Top of GIVEN INFORMATION

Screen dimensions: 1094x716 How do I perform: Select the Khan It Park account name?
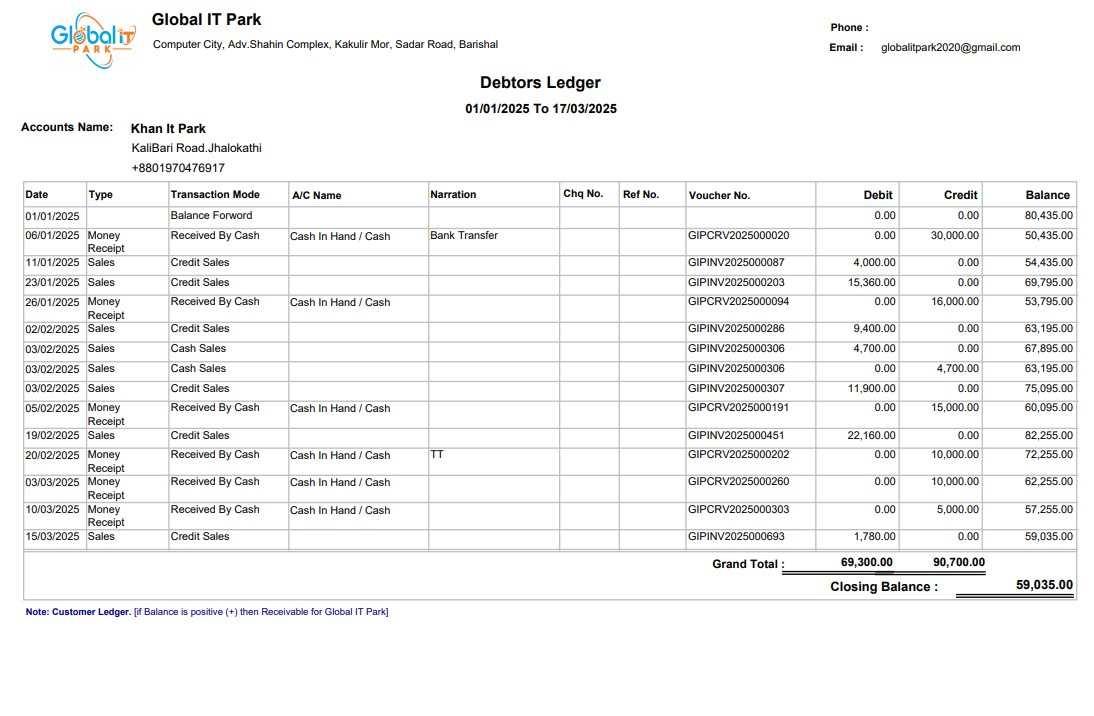point(168,128)
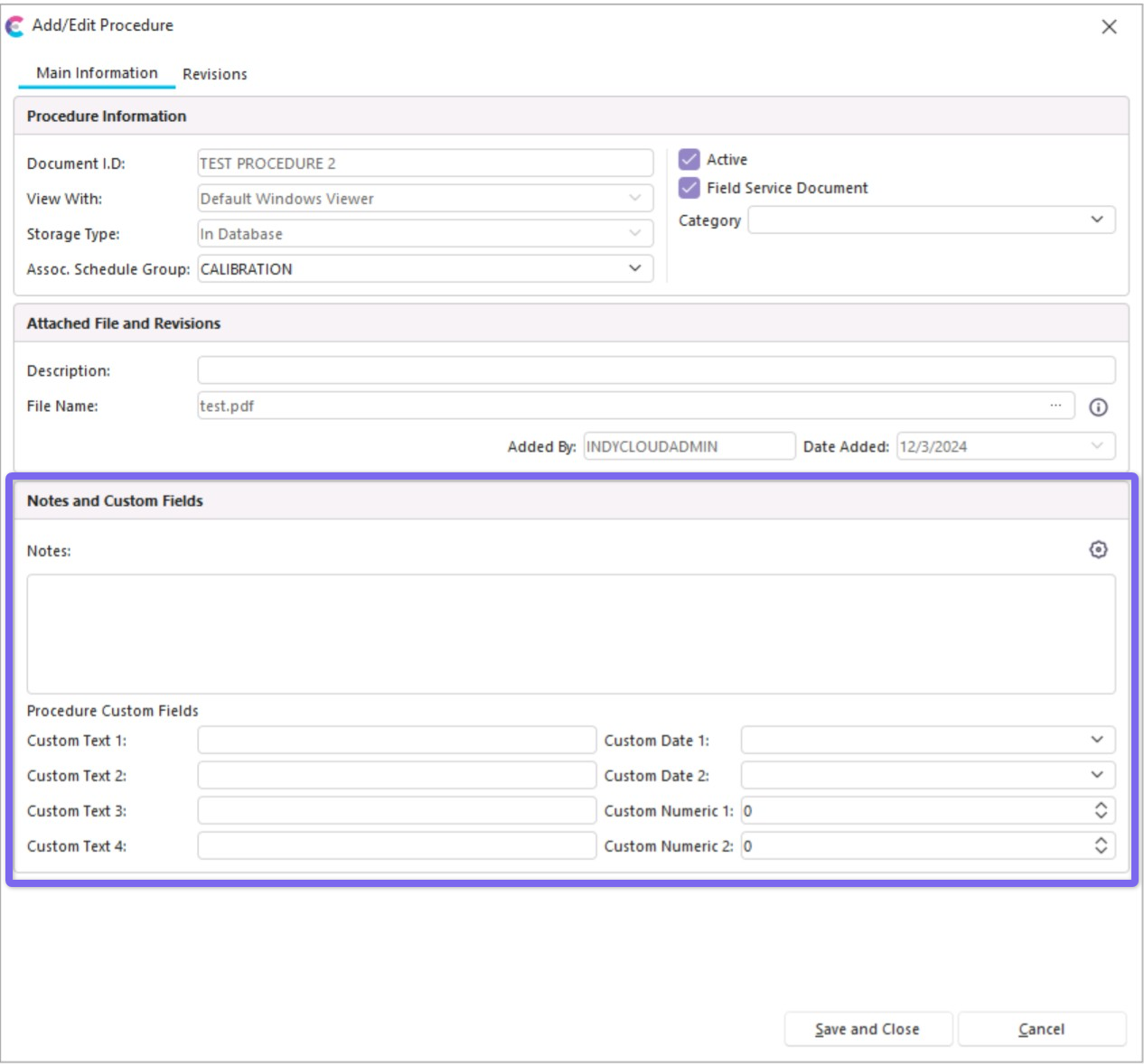The image size is (1144, 1064).
Task: Click the Custom Numeric 2 spinner arrows
Action: pos(1100,845)
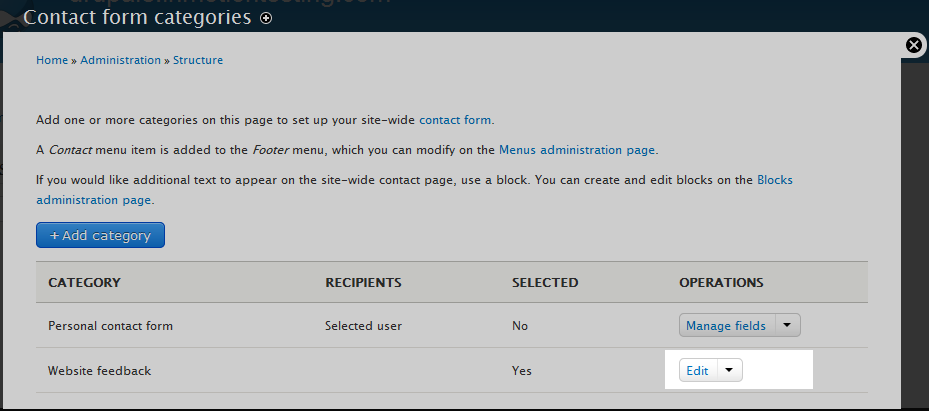Click the add-to-shortcuts plus icon beside the title

click(x=265, y=18)
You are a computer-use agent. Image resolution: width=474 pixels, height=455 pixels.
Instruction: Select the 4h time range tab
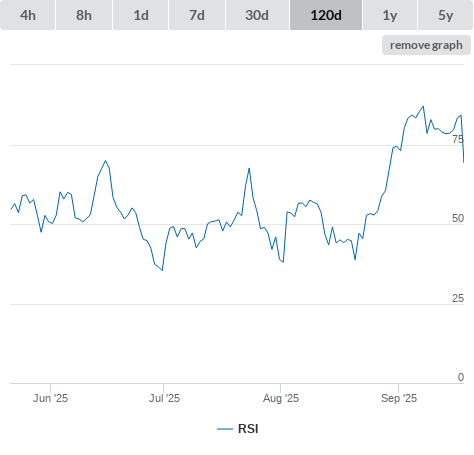click(28, 15)
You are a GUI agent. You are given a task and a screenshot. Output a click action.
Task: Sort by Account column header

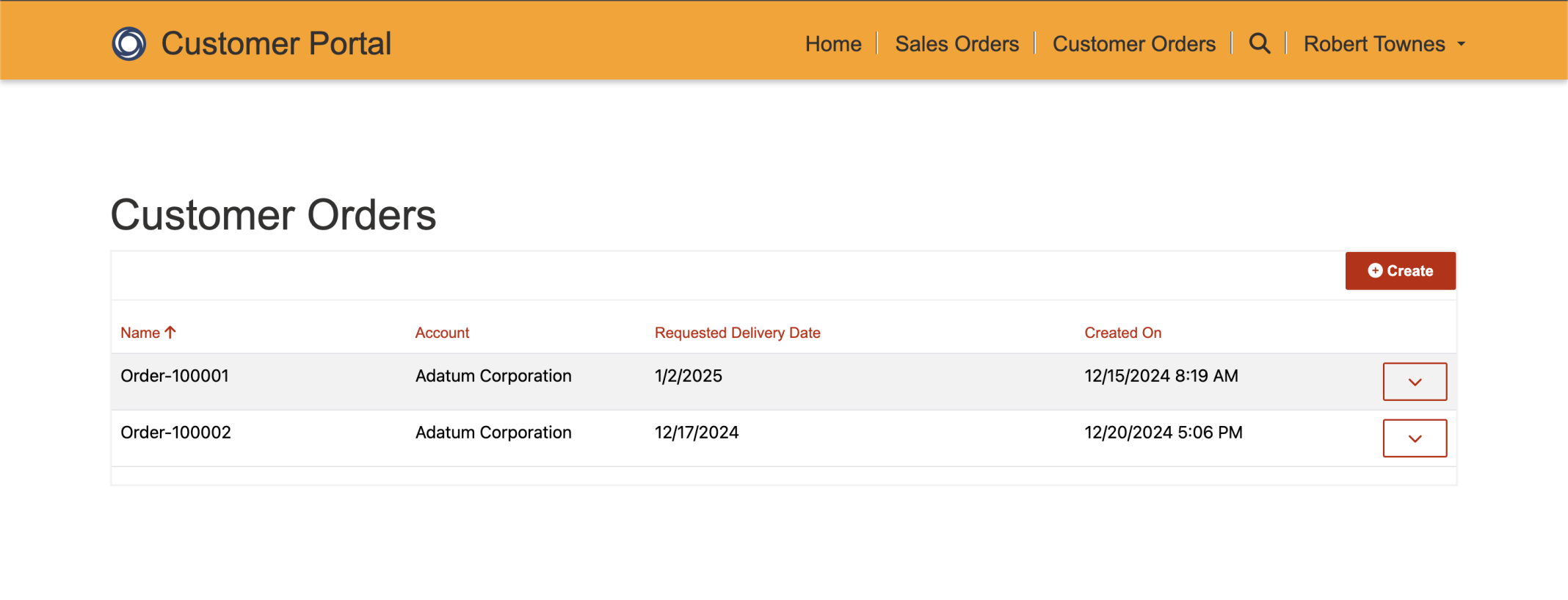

Bottom of GIVEN INFORMATION

YOUR TASK:
The answer must restate every entry word for word, with the pictures left out.

PROBLEM SOLUTION:
Screen dimensions: 1094x716 How do I perform: Select the Khan It Park account name?
point(168,128)
The image size is (1144, 1064).
Task: Click the Custom Numeric 2 spinner arrows
Action: pos(1100,845)
Click the add-to-shortcuts plus icon beside the title

click(x=265, y=18)
You are a computer-use agent. Image resolution: width=474 pixels, height=455 pixels.
Instruction: Select the 4h time range tab
click(28, 15)
You are a GUI agent. You are given a task and a screenshot. Output a click action.
Task: Sort by Account column header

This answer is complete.